### [本文抜粋]
ベタやトーン・パースからの背景処理など、従来はアシスタントに任せていた作業が短時間で済むようになり、入稿できる状態までの原稿を作家自身で行うことが出来るようになったのが、大きな理由です。
プロ歴の長い漫画家は、依然「線画までアナログ・仕上げをデジタル」で行うスタイルが多いようですが、なかには、ネーム前の初期段階から全てデジタルで行う先生も何名か出てきました。
それというのも、完全デジタル移行には様々なメリットがあるからです。
●作品の工程をクラウド化して、共有したり外出先で確認することが出来る
●作業場そのものを縮小することができる
●制作時間の圧縮をすることで、作品の多産化が実現できる
これを踏まえた上で、なぜプロがこぞって液タブを選ぶのかということを考えてみます。
液タブという可能性
前述した「作品の全行程をデジタルで行う」先生のほとんどが、液晶ペンタブレットを使用しているようです。
前提条件として、
●漫画の制作工程がルーチン化している
●パースや人体デッサンなど、絵の基礎力がある
これらが必要ですが、裏を返せば、腕に覚えがあればすぐに液タブで完全デジタル移行…というのも、早くはありません。
しかしここで出てくるのが、初期投資の問題。

### [やること]
1. 本文抜粋で挙げられている完全デジタル移行のメリットを、すべて書き出すこと。
2. 本文抜粋をもとに、次の問いに答えること。
(a) プロ歴の長い漫画家に多いとされる制作スタイルは何か。
(b) 作品の全行程をデジタルで行う先生のほとんどが使用しているものは何か。
(c) 本文抜粋の最後で出てくるのは何の問題か。
3. 本文抜粋の「プロ歴の長い漫画家は、依然「」から「これを踏まえた上で、なぜプロがこぞって液タブを選ぶのかということを考えてみます。」までを、両端の語句も含めて書き写すこと。

### [抽出データ]
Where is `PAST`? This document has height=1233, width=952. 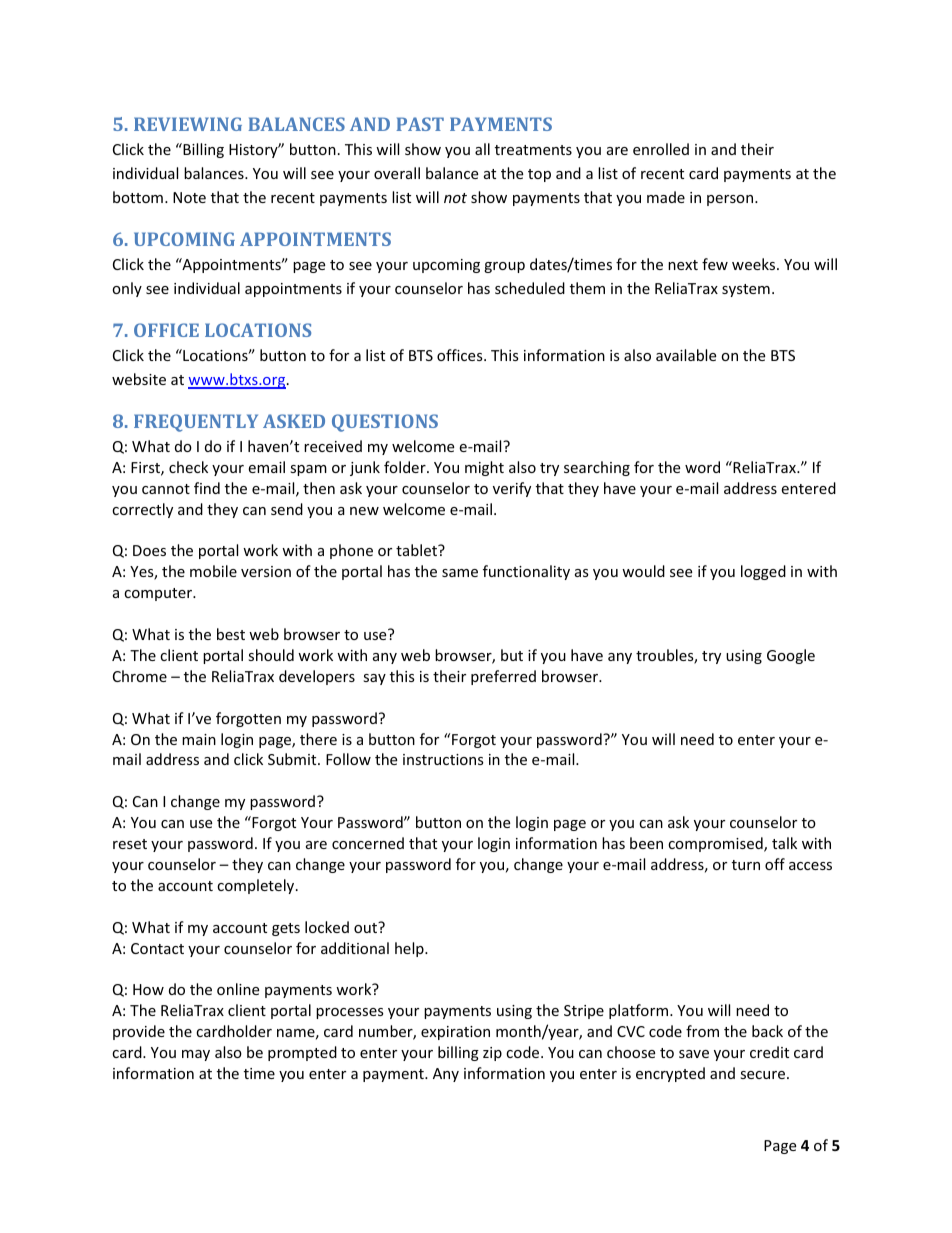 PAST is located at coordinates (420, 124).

==

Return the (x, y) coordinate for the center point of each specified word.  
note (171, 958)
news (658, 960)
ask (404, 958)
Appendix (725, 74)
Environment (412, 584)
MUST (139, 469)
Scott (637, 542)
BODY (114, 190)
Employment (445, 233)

### [練習の解答]
1.
・作品の工程をクラウド化して、共有したり外出先で確認することが出来る
・作業場そのものを縮小することができる
・制作時間の圧縮をすることで、作品の多産化が実現できる

2.
(a) 線画までアナログ、仕上げをデジタルで行うスタイル
(b) 液晶ペンタブレット
(c) 初期投資の問題

3.
プロ歴の長い漫画家は、依然「線画までアナログ・仕上げをデジタル」で行うスタイルが多いようですが、なかには、ネーム前の初期段階から全てデジタルで行う先生も何名か出てきました。
それというのも、完全デジタル移行には様々なメリットがあるからです。
●作品の工程をクラウド化して、共有したり外出先で確認することが出来る
●作業場そのものを縮小することができる
●制作時間の圧縮をすることで、作品の多産化が実現できる
これを踏まえた上で、なぜプロがこぞって液タブを選ぶのかということを考えてみます。